Best spots to photograph the Booklyn Bridge
Pebble Beach is a popular spot to get views of the bridge with Manhattan's jagged skyline in the background. Time Out Market has a rooftop terrace with lovely views of the bridge's stone suspension towers, as does 1 Hotel Brooklyn Bridge with its Harriet's Rooftop bar and The Crown at Hotel 50 Bowery in Chinatown. The waterfront near Water Street is ace for photos of both the Brooklyn and Manhattan bridges, and the later also affords great views of the former. For a classic shot on the bridge with the wires and suspension cables on full display, start on the Brooklyn side to fit Manhattan in the composition – golden hour is the perfect time. Last but certainly not least, Brooklyn Bridge Park shouldn't be missed either, whether for hangouts or updating Instagram.
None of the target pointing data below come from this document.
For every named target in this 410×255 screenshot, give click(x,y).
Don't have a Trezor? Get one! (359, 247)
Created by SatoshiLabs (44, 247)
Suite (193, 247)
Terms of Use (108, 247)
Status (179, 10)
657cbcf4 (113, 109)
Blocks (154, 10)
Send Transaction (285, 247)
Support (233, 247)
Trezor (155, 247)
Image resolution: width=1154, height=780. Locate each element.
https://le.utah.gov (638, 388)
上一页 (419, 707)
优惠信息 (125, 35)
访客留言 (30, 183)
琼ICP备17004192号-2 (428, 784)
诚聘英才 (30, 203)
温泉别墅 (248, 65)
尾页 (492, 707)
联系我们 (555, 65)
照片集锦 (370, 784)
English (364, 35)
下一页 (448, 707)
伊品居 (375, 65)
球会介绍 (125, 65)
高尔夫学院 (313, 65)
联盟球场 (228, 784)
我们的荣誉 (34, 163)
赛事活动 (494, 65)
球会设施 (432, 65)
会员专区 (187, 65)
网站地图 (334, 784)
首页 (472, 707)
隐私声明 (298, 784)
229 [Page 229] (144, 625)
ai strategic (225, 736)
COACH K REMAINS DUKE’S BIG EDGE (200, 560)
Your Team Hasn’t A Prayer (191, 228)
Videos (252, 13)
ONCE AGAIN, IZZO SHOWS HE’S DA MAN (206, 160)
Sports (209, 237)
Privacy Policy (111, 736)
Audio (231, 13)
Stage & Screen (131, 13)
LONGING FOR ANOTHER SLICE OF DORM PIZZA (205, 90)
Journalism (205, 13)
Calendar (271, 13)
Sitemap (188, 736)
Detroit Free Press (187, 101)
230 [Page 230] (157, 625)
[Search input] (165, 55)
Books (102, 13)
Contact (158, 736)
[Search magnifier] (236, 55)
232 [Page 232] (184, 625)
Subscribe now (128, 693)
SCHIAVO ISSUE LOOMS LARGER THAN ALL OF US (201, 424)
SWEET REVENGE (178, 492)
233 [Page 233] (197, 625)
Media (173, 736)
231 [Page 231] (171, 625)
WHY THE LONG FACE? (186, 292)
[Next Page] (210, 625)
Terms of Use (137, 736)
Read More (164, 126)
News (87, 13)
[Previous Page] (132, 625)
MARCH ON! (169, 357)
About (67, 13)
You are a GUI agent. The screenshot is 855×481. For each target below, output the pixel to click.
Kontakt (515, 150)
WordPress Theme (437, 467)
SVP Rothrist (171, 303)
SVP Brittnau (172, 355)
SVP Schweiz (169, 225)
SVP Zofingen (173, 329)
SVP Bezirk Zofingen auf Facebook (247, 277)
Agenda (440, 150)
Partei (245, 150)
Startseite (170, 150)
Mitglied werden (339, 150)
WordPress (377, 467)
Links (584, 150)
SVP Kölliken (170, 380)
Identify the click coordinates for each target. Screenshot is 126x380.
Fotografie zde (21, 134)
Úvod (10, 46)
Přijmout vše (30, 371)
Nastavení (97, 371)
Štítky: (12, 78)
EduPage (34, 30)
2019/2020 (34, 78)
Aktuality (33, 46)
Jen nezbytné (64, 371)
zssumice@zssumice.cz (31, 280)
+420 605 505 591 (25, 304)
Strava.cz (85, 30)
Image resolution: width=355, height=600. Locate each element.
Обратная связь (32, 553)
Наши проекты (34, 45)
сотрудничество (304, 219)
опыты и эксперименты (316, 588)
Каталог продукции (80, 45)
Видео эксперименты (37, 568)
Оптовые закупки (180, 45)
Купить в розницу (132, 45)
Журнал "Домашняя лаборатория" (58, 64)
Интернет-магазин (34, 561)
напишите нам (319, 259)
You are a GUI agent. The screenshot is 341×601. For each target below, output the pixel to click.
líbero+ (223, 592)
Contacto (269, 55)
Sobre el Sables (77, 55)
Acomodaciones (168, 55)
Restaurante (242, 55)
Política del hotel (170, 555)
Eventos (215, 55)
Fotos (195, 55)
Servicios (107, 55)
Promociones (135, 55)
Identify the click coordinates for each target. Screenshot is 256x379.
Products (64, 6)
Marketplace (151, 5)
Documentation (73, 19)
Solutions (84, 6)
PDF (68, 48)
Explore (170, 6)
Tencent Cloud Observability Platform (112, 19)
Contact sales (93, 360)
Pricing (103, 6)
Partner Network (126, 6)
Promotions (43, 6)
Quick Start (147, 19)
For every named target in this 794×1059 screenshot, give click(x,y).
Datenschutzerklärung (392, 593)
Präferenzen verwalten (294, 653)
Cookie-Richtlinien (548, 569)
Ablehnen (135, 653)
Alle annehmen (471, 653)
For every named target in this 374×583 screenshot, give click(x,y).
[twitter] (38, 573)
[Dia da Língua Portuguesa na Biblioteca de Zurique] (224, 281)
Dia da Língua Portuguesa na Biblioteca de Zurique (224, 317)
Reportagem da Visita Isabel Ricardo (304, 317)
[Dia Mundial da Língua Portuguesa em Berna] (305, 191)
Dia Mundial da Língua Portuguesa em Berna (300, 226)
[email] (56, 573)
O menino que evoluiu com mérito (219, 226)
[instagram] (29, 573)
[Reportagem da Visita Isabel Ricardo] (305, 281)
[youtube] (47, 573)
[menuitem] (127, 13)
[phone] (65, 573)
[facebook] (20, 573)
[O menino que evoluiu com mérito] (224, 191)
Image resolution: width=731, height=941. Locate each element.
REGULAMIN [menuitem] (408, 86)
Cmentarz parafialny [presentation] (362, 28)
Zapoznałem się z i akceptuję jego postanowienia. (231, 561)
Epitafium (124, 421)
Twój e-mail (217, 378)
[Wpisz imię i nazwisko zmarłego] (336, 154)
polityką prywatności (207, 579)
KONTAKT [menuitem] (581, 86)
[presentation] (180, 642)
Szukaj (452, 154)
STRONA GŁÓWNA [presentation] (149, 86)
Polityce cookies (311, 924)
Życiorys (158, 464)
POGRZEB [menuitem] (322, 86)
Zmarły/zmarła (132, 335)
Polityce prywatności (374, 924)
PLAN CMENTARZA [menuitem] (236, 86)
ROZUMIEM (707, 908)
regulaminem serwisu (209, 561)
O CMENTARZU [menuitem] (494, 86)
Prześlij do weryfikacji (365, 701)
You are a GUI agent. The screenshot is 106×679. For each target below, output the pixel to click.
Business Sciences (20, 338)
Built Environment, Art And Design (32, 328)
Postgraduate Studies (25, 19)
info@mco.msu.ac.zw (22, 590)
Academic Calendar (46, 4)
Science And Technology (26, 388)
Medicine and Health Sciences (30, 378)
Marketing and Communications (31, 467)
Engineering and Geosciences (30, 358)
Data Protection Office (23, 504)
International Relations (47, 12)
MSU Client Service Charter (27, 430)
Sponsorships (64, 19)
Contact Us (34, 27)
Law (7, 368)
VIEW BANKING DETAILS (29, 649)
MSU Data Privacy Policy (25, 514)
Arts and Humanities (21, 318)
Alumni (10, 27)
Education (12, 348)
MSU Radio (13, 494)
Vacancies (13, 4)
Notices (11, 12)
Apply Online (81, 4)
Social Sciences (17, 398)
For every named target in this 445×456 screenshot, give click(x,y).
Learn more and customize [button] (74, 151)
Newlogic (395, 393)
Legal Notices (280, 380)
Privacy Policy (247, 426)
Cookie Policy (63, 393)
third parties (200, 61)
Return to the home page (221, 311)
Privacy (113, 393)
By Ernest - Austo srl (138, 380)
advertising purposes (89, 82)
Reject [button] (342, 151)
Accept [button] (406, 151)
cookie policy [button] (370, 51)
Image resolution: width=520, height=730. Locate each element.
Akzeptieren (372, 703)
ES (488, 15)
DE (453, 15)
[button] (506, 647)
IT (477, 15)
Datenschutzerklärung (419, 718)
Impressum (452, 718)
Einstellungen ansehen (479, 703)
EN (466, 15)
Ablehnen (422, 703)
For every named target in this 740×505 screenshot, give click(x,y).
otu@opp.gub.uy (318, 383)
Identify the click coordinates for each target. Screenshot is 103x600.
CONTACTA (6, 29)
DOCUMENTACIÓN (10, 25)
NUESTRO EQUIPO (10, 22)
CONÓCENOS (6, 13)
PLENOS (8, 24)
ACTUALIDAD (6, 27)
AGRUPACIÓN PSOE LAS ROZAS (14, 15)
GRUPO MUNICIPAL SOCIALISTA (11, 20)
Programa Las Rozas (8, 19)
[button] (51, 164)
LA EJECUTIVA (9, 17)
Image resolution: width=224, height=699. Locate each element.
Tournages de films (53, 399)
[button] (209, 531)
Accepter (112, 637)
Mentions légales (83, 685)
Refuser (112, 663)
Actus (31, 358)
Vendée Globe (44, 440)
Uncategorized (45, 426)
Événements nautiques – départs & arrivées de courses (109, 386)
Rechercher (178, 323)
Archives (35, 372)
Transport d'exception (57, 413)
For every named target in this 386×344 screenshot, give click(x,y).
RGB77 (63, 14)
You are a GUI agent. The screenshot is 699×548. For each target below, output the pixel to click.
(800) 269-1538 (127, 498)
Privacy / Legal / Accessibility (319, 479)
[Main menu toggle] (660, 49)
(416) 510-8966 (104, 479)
The Brooklyn Bridge is about a mile long, though the entrance paths add another half mile combined. The central portion for pedestrians and cyclists is called the promenade, and is protected from the six lanes of car traffic by both railings and a slight height advantage. To walk across the Brooklyn Bridge, enter the pedestrian and cycle path from the Brooklyn Bridge-City Hall subway station (Manhattan) or start at the Brooklyn end by following signs from High St-Brooklyn Bridge station and Cadman Plaza Park. If walking, stay in the pedestrian lane as cyclists move quickly and stop suddenly.
Brooklyn Bridge maintenance
Despite the initial construction challenges, the Brooklyn Bridge was built to last. Though it received maintenance and occasional upgrades, particularly to the concrete roadway, it wasn't until nearly a century after the bridge first opened that its cables showed such dire wear they were replaced just in time for the structure's big birthday. The Brooklyn Bridge withstood Hurricane Sandy in 2012, too, despite minor damage to some its masonry.
Structural repairs that began in 2010 are expected to continue until 2022 – though they're a hassle and can make bridge entrances harder to spot, it's still possible to cross. Renovations of the towers, archways and brick facades began in fall 2019 and are expected to continue into 2023.